Friday, January 21, 2011

feet and such


I am officially on my way to being a stage mother.

Last night was my first game as "coach". I nervously sat each girl down in-between practicing cheers and tied huge white bows in their hair. I bent down to pick something up and got a little whiff of something special. My Secret was not being so secretive. I was sweating bullets.

I watched the clock tick down before quarters and made sure they were ready to go out.

"okay. now remember to start slow. take a big, deep, breathe. And smile. Don't forget to smile. And......"

I stopped myself because their eyes were starting to glaze over.

The buzzer went off and I scurried across the floor in my work heels to the middle row of bleachers. Front row. I neurotically sat bobbing my head, smiling like a banchee, and standing up clapping furiously after they finished.

I am so proud of these little chickadees.


As I sat back down, I took a look at my feet. Probably because they were screaming at me. And I thought to myself, How did I get here? I used to be one of them...not so long ago. And now here I am with my feet smushed into shoes that make my toes feel all cramped up like the back pew in church. (Baptist, of course.)

Life just flies by, doesn't it?


I came home to a toasty little trailer filled with two farm dogs, one cat, and one boy. He pulled my toes apart (TMI? never.) and I sat on the couch, listening to this over and over. And then we talked about how big my feet are and Andrew tried to convince me that if he didn't have a crazy long 2nd toe, that my feet would be bigger.

I would just like to state for the record, that my big toe is about a half of an inch shorter than his. (even though it doesn't look it in this picture)

and as I sat there, soaking in my work day that lasted from 7:30 a.m. to 8:30 p.m., I thought to myself, here you are.

Here you are.

Here you are.

And I smiled, 'cause my heart feels pretty full right about now.

Wednesday, January 19, 2011

a gift

A Mr. Rogers Song

what do you do with the mad that you feel?
when you feel so mad you could bite
when the whole wide world seems oh so wrong and nothing you do seems very right
what do you do?
do you punch a bag, do you pound some clay or some dough, do you round up friends for a game of tag or see how fast you go?
it's great to be able to stop when you planned a thing that's wrong and be able to do something else instead and think this song.
i can stop when i want to
i can stop when i wish
i can stop stop stop anytime
and what a good feeling to feel like this and know that the feeling is really mine.
know that there's something deep inside that helps us becomes what we can
for a girl can be someday a lady and boy can be someday a man.
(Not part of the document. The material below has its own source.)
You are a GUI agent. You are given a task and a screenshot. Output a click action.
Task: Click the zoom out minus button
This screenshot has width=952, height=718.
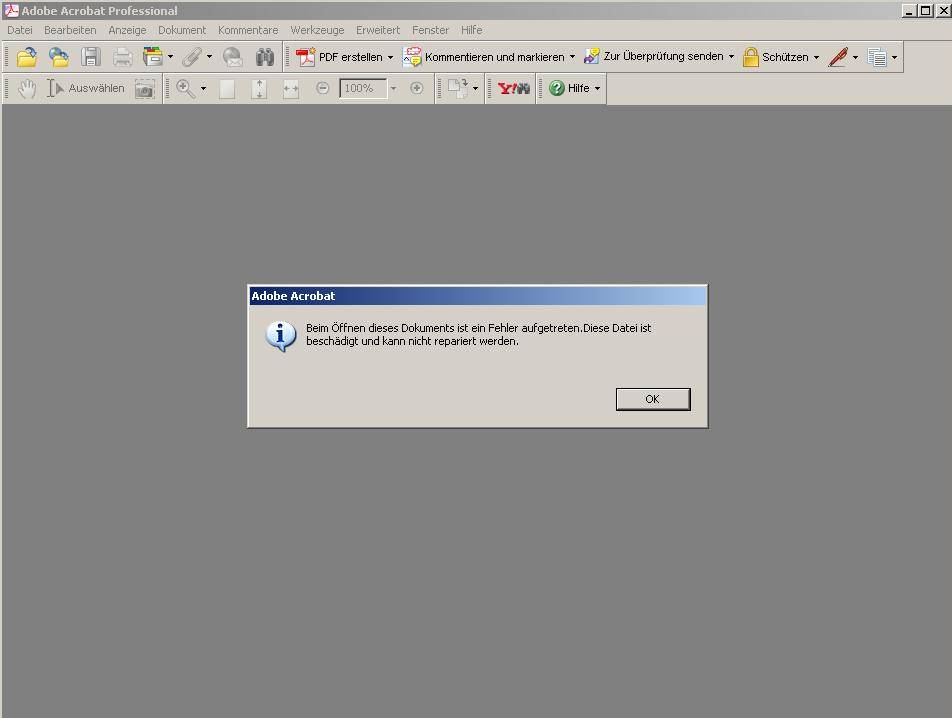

(If you have 7 minutes, you should listen to this. )

A few weeks ago, I was taking pictures during a middle school geography bee at the school that I work at. It was down to the final two-a boy and a girl. Everything slowed down at that last question. The judges announced that he had won and I snapped a picture. I watched through the lens as the small girl lowered her head and alligator tears began to flow. Her entire face looked like the world was crashing down. The amount of pressure that she had put on herself was heartbreaking to watch--because I knew that I was that girl.

When did we start? Were we 11? 7? 5? When did we start beating ourselves up for not being good enough?

Just like Mr. Rogers said, we can stop.

I guess I have been really taking a look at patterns that I have created in my life and I'm ready to break them.

Won't you stick around to help me? Thanks.

make it beautiful

In light of all of the negative activity going on in my brain right now (I'm planning on somewhat trying to sort this out shortly....) I have to send out this light of love to anyone that I can.

Everyone should have a Priscilla in their life. How did I go this far without one? I don't know. But having her 3 miles down the road from me is like a little gift from God.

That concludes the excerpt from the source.